The fundamental challenge of infrastructure planning and digital inclusion efforts is bridging the gap between local needs, capacities, and potential uses of technology and the networks and organizations that provide supply. The value of the Connected planning process is its capacity to involve local stakeholders in benchmarking the current landscape, articulating specific local needs, priorities, and capacities, and creating an opportunity for market providers to formulate responses or to create a local coalition to pursue alternative avenues for access (infrastructure), adoption and use solutions (digital inclusion).

Participating communities have found the practical benefits of participating in the Connected program the most valuable part of the process.  Some have found ways to improve their schools’ access to high-speed Internet. Others have found ways to train the unemployed for technology jobs.  Still others have found ways to better organize community activities and share information locally.

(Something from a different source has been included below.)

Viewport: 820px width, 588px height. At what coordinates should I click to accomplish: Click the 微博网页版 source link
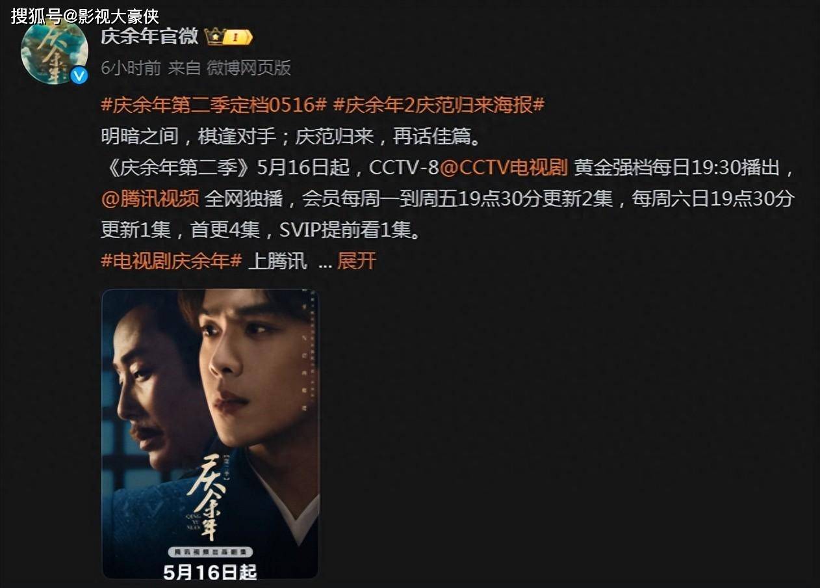click(x=249, y=68)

As an example – the broadband planning team in Greenwood County, SC was able to help broker a deal to run fiber to a business that had planned on leaving the community due to low bandwidth, as well as identified two data centers which caught the attention of a company looking to bring data center jobs to South Carolina.  Because of the Connected program, the Greenwood County team now understands what is needed and expected (from an access perspective) by companies to be successful; has a personal relationship with the providers, which will help in the expansion opportunity; and is able to identify success to build on for future opportunities with technology-intensive companies.

More success stories from Connected Communities can be found by clicking here.

The Connected program seeks to marry technical information with a decision-making process that will assist your community in developing a local technology action plan. The process will include creating a public dialogue, identifying local technology resources and gaps, and developing solutions. Your community should be prepared to develop a multi-sector broadband planning team, as well as identify a local representative to lead the planning process. Local meeting space should also be identified to host planning meetings. Complete the form by clicking here to start working with Connected Nation to improve your community’s place in the digital economy.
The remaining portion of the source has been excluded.